Methylation of estrogen receptor α and mutL homolog 1 in normal colonic mucosa:: association with folate and vitamin B-12 status in subjects with and without colorectal neoplasia

Background: Greater promoter methylation in some tumor-suppressor genes underlies most sporadic colorectal cancers and increases with age in the colon. Objective: We tested the hypothesis that biomarkers of folate and vitamin B-12 status are associated with estrogen receptor alpha (ER alpha) and mutL homolog 1 (MLH1) promoter methylation in subjects with and without neoplasia. Design: Biopsies of normal-appearing colorectal mucosa from 156 subjects with and without colorectal neoplasia (disease free, n = 76; cancer. n = 28: adenoma, n = 35 hyperplastic polyps, n = 17) were obtained at colonoscopy and used to evaluate methylation in 7 CpG sites in the ER alpha promoter and 13 CpG sites in the MLH1 promoter. Blood samples were obtained for the measurement of serum and red cell folate. serum vitamin B-12, and plasma homocysteine concentrations. Methylation indexes were generated to reflect an average methylation value across all CpG dinucleotides in both ER alpha and MLH1. Results: The methylation indexes for ER alpha and MLH1 generally were significantly (P < 0.05) higher in subjects with neoplasia than in disease-free subjects. The ER alpha methylation index correlated negatively with serum vitamin B-12 (r = -0.239 P = 0.003) and positively with plasma homocysteine (r = 0.188, P = 0.021).
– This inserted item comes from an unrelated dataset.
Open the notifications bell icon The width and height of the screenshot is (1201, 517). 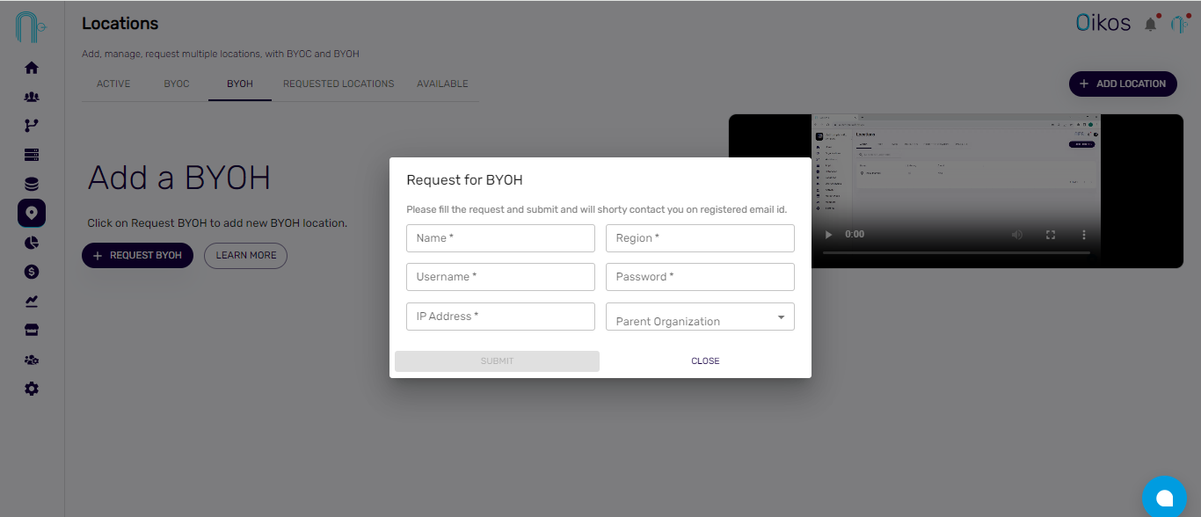1150,24
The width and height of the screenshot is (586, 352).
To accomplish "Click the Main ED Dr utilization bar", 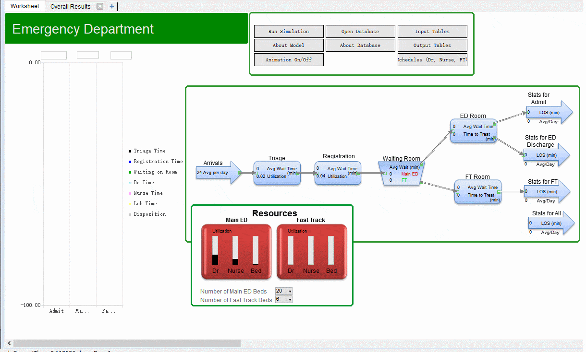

Disease status (P < 0.005), age (P < 0.001). and serum vitamin B-12 concentrations (P = 0.006) were independent determinants of ER alpha promoter methylation. Serum and red cell folate concentrations had no influence on ER alpha promoter methylation. Conclusion: Serum vitamin B-12 but not folate status may be associated with ER alpha promoter methylation in normal-appearing colorectal mucosa.